Incorporating alternative investments into your portfolio means adding additional ways of catering to evolving needs. At Hardson Becker Global, we believe broad spectrum asset diversification is the surest way to help our clients achieve their long-term financial goals, while still balancing risk against return.

For those who seek the added financial benefits of using alternative investments as a complementary element in an overall portfolio strategy, we offer diversification through several investment methods.

Alternative investments are not suitable for all investors, and careful consideration is needed before moving ahead.

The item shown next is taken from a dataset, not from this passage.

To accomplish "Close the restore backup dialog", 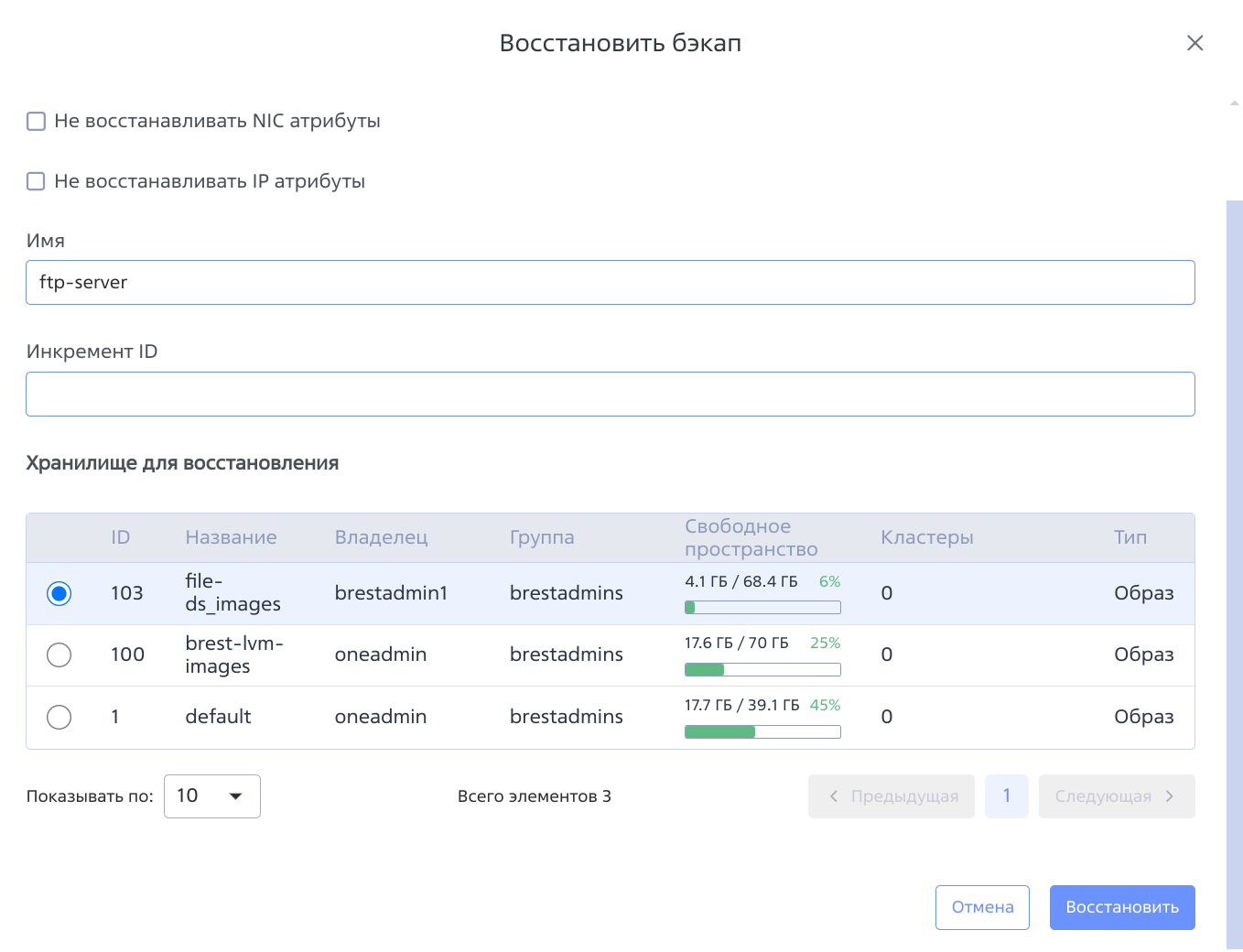I will click(x=1194, y=43).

Some of the alternative investment vehicles we offer are:

Futures and Options

Futures and options trade in a range of markets around the world and aim to identify and profit from rising or falling trends. Such contracts try to hedge market risks involved by locking in the price beforehand. Markets that are commonly traded include financials and commodities. Using a thorough selection process, we help you identify futures and options that best suit your needs.

Private equity

Private equity consists of capital that is not listed on a public exchange. Private equity is composed of funds and investors that directly invest in private companies, or that engage in buyouts of public companies, resulting in the delisting of public equity. Hardson Becker Global will assist you in the selection of private equity investments that will best complement your portfolio.

Hedge funds

A hedge fund is an alternative investment that aims to protect investment portfolios from market uncertainty while generating returns in both rising and falling markets. These are limited partnerships of investors that utilize higher-risk methods, such as borrowing money to invest, in return for the chance to make significant capital gains. They use a wide variety of strategies and can invest in a number of global financial instruments. Hardson Becker Global will assist you in the selection of hedge fund investments that will best complement your portfolio.

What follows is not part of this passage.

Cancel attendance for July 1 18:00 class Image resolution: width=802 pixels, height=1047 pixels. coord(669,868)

You should only invest in hedge funds if you do not need a liquid investment and can accept the potential risk of incurring significant losses.

Commodities

Trading in commodities involves taking an informed view as to whether the price of a specific commodity will rise or fall and placing a bet accordingly on this projected outcome. Commodities trading is for experienced investors as volatile price movements can quickly turn against you as well as move in your favor. This means that there are massive profits to be made as well as huge potential losses.

Commodity trading takes place in four primary categories, Energy, Metals, Livestock and Meat, and Agricultural, with submarkets within those categories.